Goddin advocates investment in workforce development, training programs,
re-education, living-wage provisions, and the availability of affordable,
portable healthcare as means to easing transitional suffering. “But
when talk turns to reviewing and possibly changing successful trade agreements,”
he says, “we have to ask, ‘Who are we hurting?’”
“The fix is not Oregon-centric,” he stresses, “but
we have the diversified and globalized agriculture and industrial base
to enable us to contribute to a meaningful discussion.”
He mentions Oregon’s prominent congressional representation on
the issue: Sens. Ron Wyden and Gordon Smith, who sit on the Senate Finance
Committee, Subcommittee on Trade, and Congressman Earl Blumenauer, who
sits on the House Ways and Means Committee, Subcommittee on Trade. Like
McCain and Obama, two of Oregon’s trade policy triumvirate, Smith
and Blumenauer, will face the electoral gauntlet in November. Both are
favored to keep those seats.
Goddin understands that the climate may be right for a dose of global
trade fear-mongering, but he’s not buying any of it. When the brutal
2007 layoffs at Roseburg’s Dell Call Center come up, he’s
sympathetic, but says, “Even if the call centers don’t come
back, we have to ask, what new jobs we can bring in?”
Choose wisely
Goddin wasn’t deliberately channeling John McCain with that statement,
but the similarity in sentiments is inescapable. It is a message borne
out by partisan and officially neutral trade experts alike: We can’t
turn our backs on global trade opportunities.
“Democrat candidates in recent history have talked up trade policy
nationalism in primary campaigns and then swung back to a more internationalist
line after they were elected,” says international trade expert and
AEI Resident Scholar Claude Barfield, whose comments came just as McCain
and new nominee Obama engaged in an economic dust-up. Barfield remembered
how Bill Clinton criticized Bush 41 on NAFTA, then worked to get it passed,
and later signed it. “Obama has painted himself into a narrower
corner with his protectionist stance, and it may be harder for him to
pivot for the general election,” says Barfield.
“It’s interesting,” he continues, “that while
Democrats have accused Bush 43 of acting unilaterally on Iraq, a protectionist
unilateralism is just what Barack Obama is threatening.”

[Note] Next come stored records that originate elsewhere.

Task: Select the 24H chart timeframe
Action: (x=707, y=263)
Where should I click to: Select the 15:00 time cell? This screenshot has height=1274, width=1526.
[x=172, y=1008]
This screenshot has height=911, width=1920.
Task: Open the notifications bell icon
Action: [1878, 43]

Closer to home, Tammy Dennee of the Oregon Wheat Growers Association
weighed in with definitive stats that show 85-90 percent of Oregon wheat
is destined for export each year. Wheat is the number one bulk crop shipped
from the Port of Portland. Japan, Thailand and the Philippines, among
other countries, depend on Pacific Northwest wheat.
“The numbers speak for themselves,” says Dennee.
“Nothing happens in a vacuum,” says Pacific Northwest International
Trade Association Executive Director Doug Badger. “Whether the U.S.
decides to sit out the Doha Round or suspend negotiating bilateral trade
agreements, the rest of the world will go on without us.
“Not negotiating further market access agreements would particularly
hurt the Northwest, which is the gateway to Asia,” says Badger,
a Portland-based consultant who also sits on the Export Council of Oregon.
The chorus against de-liberalized trade concluded with Philip Levy, Claude
Barfield’s trade policy colleague at AEI. “Blocking the Colombia
and South Korea free trade agreements and stirring up resentment of NAFTA
will do nothing to bring jobs back to Michigan or Ohio,” says the
Stanford University Ph.D. in economics. “Some of Senator Obama’s
proposals, such as the Patriot Tax plan, would directly undercut the kind
of international investment that supports American exports.”
Levy flatly countered the notion of tweaking our trade agreements, saying,
“The United States has attracted investment from around the world
in part because of its policy of open engagement. Shaking these pillars
of the U.S. economy could threaten real harm.”
Perhaps nowhere would that economic shaking cause more harm than here,
where day in and day out the ships leave port with Oregon products aboard.